Escrever bem não é uma tarefa fácil, especialmente quando o tema exige o uso da linguagem formal e, ao mesmo tempo, um texto claro, conciso e objetivo, como é o caso de um pedido de Patente. Sendo assim, para muitos pesquisadores, especialmente para os que se especializam em áreas técnicas, pôr sua invenção no papel se transforma em um verdadeiro sofrimento. No entanto, há como driblar estas dificuldades e se sair bem na redação de um pedido de Patente - desde que o requerente se disponha a dedicar boa parte de seu tempo à leitura.

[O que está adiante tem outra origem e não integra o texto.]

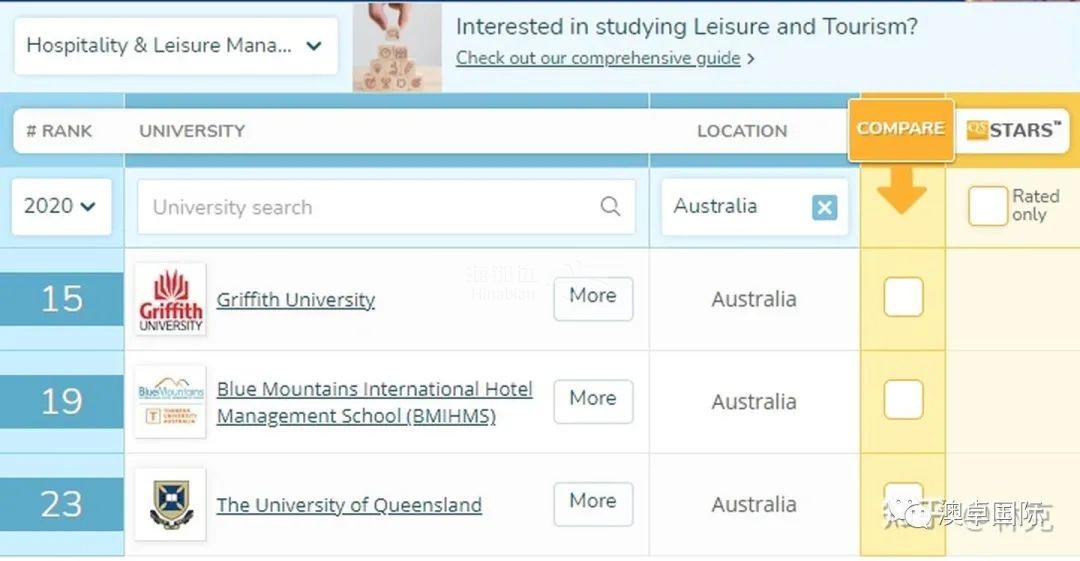
Task: Click the search magnifier icon
Action: (610, 207)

Durante o curso sobre Redação de Pedido de Patentes, ministrado pela analista de Patentes do INPI (Instituto Nacional de Propriedade Industrial), Elisabeth Omar Ribeiro Rosa, no último dia 07 de julho, em Campinas, a surpresa. Entre os quase 90 participantes presentes, entre alunos e pesquisadores, apenas três afirmaram já ter lido algum pedido de Patente. "Esse é um comportamento que o pesquisador brasileiro precisa mudar. Para se escrever bem é fundamental apostar na leitura e releitura de textos", declara.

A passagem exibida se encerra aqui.